[Exercise data — start]
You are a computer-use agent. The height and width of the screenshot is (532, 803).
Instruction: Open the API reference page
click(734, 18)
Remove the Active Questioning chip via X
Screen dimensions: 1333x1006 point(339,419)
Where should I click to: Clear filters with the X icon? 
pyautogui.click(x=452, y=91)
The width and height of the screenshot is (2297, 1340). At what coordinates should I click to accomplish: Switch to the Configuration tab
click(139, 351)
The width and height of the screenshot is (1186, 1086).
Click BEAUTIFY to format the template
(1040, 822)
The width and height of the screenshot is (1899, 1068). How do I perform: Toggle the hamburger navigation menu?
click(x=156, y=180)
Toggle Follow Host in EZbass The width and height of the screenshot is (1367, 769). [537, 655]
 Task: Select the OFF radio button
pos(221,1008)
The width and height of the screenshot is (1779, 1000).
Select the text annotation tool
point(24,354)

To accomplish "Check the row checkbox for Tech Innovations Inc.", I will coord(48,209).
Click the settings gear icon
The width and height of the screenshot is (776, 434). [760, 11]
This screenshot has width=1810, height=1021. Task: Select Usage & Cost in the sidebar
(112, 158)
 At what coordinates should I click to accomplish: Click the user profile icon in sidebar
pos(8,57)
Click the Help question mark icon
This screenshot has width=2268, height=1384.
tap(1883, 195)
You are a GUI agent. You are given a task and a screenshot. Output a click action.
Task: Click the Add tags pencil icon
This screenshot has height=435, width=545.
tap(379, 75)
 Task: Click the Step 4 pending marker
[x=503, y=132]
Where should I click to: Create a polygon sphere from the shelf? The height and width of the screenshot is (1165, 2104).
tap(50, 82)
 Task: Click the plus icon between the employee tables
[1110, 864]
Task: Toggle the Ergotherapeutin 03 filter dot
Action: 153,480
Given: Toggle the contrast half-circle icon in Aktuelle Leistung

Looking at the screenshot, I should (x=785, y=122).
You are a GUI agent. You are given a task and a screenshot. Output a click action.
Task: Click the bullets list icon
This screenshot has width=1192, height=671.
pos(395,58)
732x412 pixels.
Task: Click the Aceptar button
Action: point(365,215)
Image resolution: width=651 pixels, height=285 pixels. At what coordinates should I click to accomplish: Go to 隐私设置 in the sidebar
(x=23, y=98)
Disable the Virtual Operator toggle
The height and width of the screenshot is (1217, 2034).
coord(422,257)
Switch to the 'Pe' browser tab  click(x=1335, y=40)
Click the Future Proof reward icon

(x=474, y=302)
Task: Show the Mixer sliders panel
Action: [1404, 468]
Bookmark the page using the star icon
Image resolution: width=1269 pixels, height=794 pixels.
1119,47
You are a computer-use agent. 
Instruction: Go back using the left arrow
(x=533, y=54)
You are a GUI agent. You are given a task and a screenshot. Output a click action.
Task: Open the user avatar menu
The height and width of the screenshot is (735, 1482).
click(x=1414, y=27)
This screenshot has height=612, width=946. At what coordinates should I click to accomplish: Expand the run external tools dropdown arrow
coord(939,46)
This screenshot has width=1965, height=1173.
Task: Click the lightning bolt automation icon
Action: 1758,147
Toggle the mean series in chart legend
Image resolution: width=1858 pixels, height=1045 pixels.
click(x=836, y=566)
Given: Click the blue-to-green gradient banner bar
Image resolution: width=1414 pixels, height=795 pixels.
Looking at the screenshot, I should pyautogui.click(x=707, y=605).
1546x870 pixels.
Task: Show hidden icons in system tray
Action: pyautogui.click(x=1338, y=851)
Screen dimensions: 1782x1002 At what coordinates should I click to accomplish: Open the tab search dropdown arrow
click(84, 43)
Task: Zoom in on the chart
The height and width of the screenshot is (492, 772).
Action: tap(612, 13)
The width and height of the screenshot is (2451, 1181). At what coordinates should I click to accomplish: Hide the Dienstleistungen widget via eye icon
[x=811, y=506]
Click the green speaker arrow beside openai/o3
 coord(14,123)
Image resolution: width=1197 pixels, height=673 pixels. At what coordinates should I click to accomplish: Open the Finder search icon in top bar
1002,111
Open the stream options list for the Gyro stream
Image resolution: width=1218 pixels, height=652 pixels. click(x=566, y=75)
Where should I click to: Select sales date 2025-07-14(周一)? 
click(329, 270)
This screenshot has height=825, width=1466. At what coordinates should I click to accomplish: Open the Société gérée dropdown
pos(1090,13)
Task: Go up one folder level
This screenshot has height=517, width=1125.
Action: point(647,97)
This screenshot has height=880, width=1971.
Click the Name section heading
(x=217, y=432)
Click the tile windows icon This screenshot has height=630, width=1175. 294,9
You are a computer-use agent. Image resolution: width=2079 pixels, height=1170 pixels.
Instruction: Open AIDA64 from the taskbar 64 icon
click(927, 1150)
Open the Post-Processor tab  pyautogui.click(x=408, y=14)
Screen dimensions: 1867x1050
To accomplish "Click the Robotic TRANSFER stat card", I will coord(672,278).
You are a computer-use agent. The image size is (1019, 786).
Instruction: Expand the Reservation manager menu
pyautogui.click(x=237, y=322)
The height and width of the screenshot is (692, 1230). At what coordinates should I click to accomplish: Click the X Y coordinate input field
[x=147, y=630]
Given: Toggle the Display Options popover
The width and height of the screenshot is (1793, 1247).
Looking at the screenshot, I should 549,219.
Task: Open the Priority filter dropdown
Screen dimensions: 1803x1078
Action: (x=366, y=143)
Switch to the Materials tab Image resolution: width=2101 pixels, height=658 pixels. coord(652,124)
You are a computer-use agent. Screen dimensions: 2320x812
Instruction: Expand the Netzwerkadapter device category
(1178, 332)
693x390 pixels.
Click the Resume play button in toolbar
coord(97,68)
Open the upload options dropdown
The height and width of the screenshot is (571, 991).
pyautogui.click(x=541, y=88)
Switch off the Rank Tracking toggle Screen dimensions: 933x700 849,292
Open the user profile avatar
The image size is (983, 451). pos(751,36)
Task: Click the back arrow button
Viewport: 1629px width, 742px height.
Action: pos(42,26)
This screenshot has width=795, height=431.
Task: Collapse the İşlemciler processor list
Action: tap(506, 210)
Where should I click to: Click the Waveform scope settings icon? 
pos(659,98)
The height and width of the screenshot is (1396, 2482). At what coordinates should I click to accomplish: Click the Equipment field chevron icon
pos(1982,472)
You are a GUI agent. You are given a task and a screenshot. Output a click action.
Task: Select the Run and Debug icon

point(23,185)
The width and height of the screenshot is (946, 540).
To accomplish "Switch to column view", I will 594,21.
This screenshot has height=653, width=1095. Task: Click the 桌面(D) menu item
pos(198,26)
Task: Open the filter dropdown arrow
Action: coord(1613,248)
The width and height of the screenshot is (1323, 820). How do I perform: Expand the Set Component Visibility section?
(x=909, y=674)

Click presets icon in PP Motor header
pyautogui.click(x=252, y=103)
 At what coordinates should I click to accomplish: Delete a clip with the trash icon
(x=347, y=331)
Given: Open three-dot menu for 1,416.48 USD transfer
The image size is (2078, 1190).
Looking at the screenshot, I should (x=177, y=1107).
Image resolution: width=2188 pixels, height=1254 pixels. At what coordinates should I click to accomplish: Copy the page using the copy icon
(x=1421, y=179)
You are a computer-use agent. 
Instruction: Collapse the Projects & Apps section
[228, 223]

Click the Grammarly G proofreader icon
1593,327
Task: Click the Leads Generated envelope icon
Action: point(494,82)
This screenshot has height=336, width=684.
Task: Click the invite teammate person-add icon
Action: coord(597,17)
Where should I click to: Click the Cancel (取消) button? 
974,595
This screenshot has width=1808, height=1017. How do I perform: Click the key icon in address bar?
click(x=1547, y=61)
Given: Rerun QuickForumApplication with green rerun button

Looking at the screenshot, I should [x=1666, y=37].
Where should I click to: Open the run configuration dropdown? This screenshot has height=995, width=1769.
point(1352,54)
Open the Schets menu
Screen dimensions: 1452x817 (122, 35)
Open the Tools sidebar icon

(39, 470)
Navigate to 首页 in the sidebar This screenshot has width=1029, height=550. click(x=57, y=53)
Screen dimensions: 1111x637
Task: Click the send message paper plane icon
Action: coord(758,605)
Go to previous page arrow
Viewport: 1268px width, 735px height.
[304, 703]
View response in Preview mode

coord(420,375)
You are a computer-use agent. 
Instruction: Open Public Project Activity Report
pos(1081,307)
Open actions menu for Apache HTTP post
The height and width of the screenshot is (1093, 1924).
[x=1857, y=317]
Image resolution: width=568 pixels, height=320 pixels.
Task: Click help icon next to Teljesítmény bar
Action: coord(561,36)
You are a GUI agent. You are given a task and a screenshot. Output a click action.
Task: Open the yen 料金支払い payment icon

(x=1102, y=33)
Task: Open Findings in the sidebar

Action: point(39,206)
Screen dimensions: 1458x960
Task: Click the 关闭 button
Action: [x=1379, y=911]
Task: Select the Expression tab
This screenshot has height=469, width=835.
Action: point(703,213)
[Exercise data — finish]
> [Work order]
Output only the number of lines in the data above that include the word "will".

> [Your response]
3